Sur la piste des visons

Pour le professeur Raoult et son équipe, il existe une piste sérieuse : celle des visons.
« Il y a eu une épidémie chez les visons, qui est apparue en juin au Danemark. On sait que c’est transmissible chez l’homme, on sait que ce sont des mutants différents, Il y a eu plus de 600 cas humains. Il y a un papier hollandais qui montre début novembre que 67 % des gens qui s’occupaient des visons étaient positifs, avaient été infectés ».
Les autorités danoises ont procédé à l’abattage de 13 millions de visons l’été dernier. En France, sur les quatre élevages de visons, un seul a été abattu.

 

« Personnellement, je pense que les élevages de visons sont un réservoir incontrôlable », ajoute Didier Raoult.
« Il y a, semble-t-il, un virus prélevé de cet élevage éliminé en France, qui est séquencé ou en cours de séquence, mais qui n’est pas disponible, ce qui est très regrettable », dénonce le spécialiste des maladies infectieuses.
« Je le regrette, car on a besoin de savoir quelle est l’origine de ce variant tellement différent. Je pense que toutes les données devraient être disponibles tout le temps, nous c’est ce qu’on fait à l’IHU. Je ne comprends pas que les autres ne le fassent pas.
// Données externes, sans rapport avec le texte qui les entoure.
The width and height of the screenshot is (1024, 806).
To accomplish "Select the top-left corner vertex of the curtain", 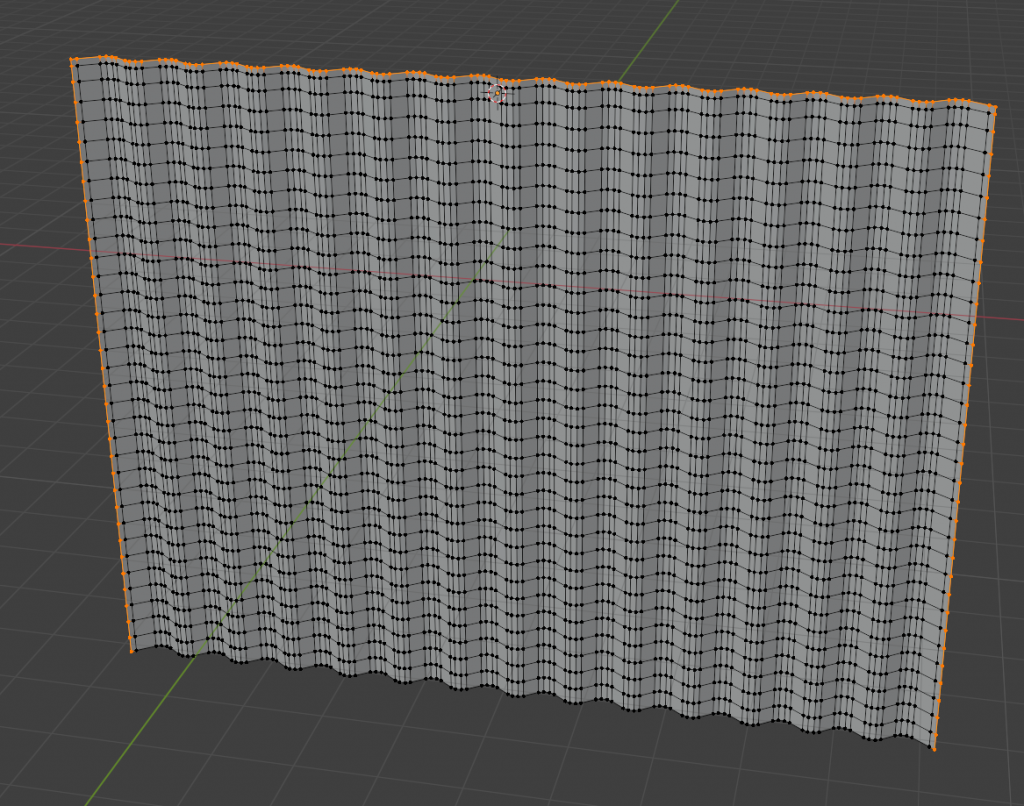I will click(73, 60).
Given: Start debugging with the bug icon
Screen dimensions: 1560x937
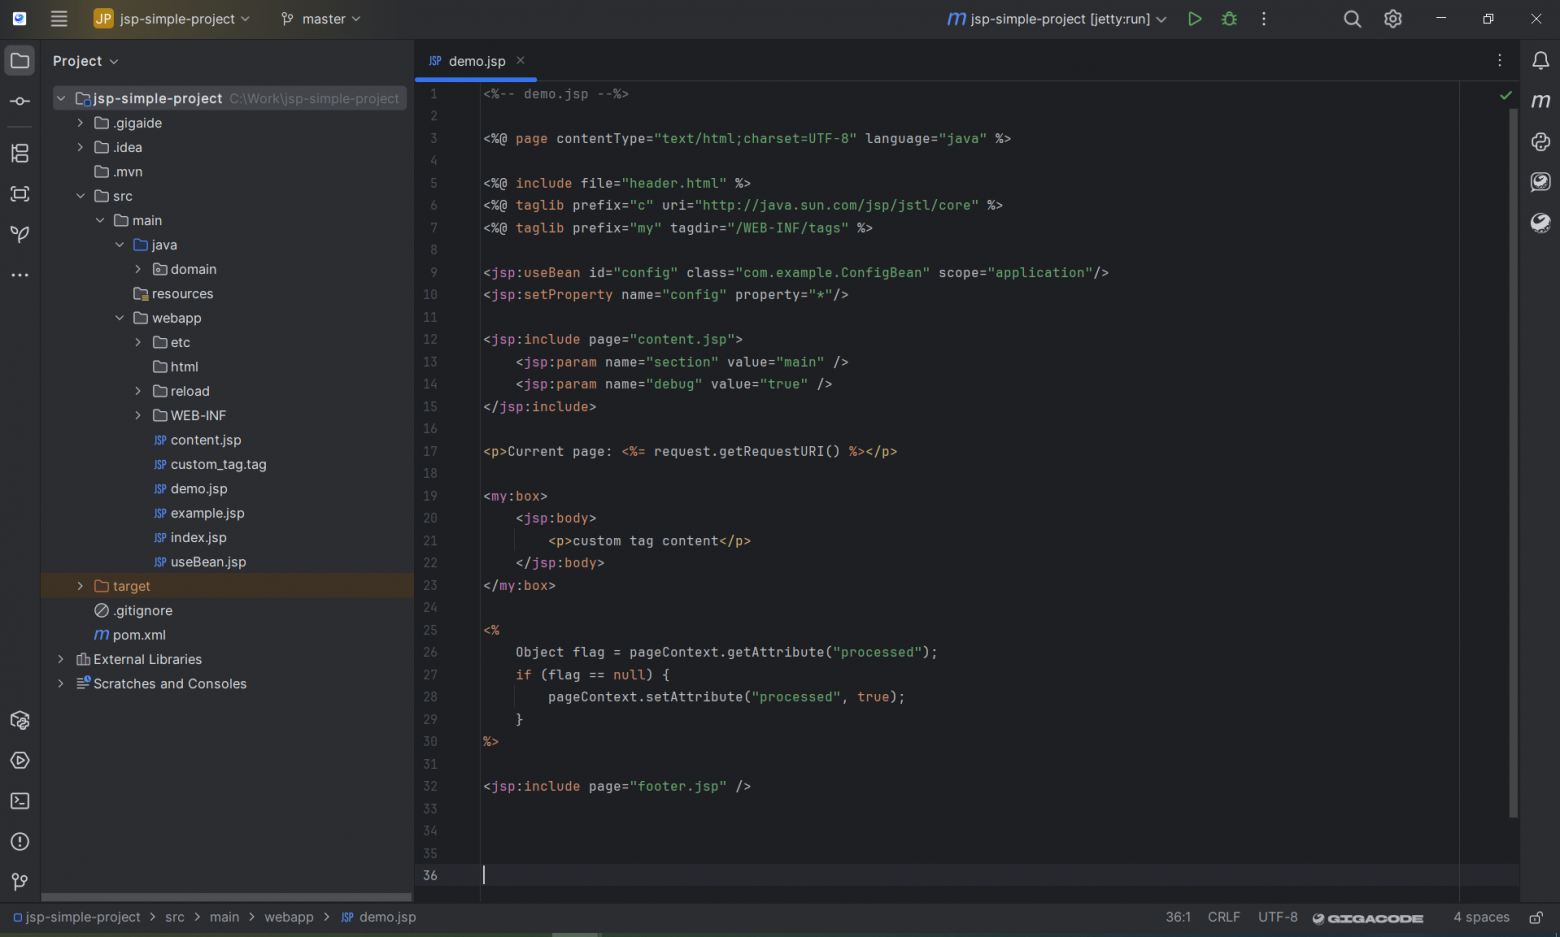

Cela nous permettrait de voir si ce mutant que nous avons ici provient des élevages français ».

Le foyer initial italien, du nord de l’Italie, est associé de manière géographique, très nettement, avec des élevages de visons. Il est possible que cela ait été un amplificateur du début de l’épidémie en Europe.

Pr Didier Raoult, directeur de l’IHU Méditerranée Infection

« Donc il faut faire attention, au départ, c’est une zoonose, ça n’est pas une maladie seulement humaine. Tous les modèles prédictifs d’évolution qui ne tiennent pas en compte des écosystèmes et des animaux sont tous faux par définition ».
Ce lien entre l homme et l’animal est au cœur de l’actualité cette semaine. Dans un zoo de Californie, deux gorilles ont été testés positifs à la Covid-19, et présentent des symptômes, comme de la toux. Selon la direction du zoo, il s’agit du premier cas connu de coronavirus chez les grands singes.
C’est en raison notamment de cette prudence, que Didier Raoult ne se prononce pas encore sur la contagiosité du variant anglais, dont six cas positifs ont été récemment découverts à Marseille. Deux autres doivent être encore confirmés.
« Tout dépend de l’environnement, du moment où circule le virus. La bonne chose dans cette affaire, c’est que les gens vont se rendre compte qu’il y a des variants dans ce pays. Qu’ils peuvent donner lieu à d’autres épidémies. Il faut être très attentif parce que je ne sais pas si la vaccination va protéger contre ces variants ou pas. On n’en sait rien, on verra bien ».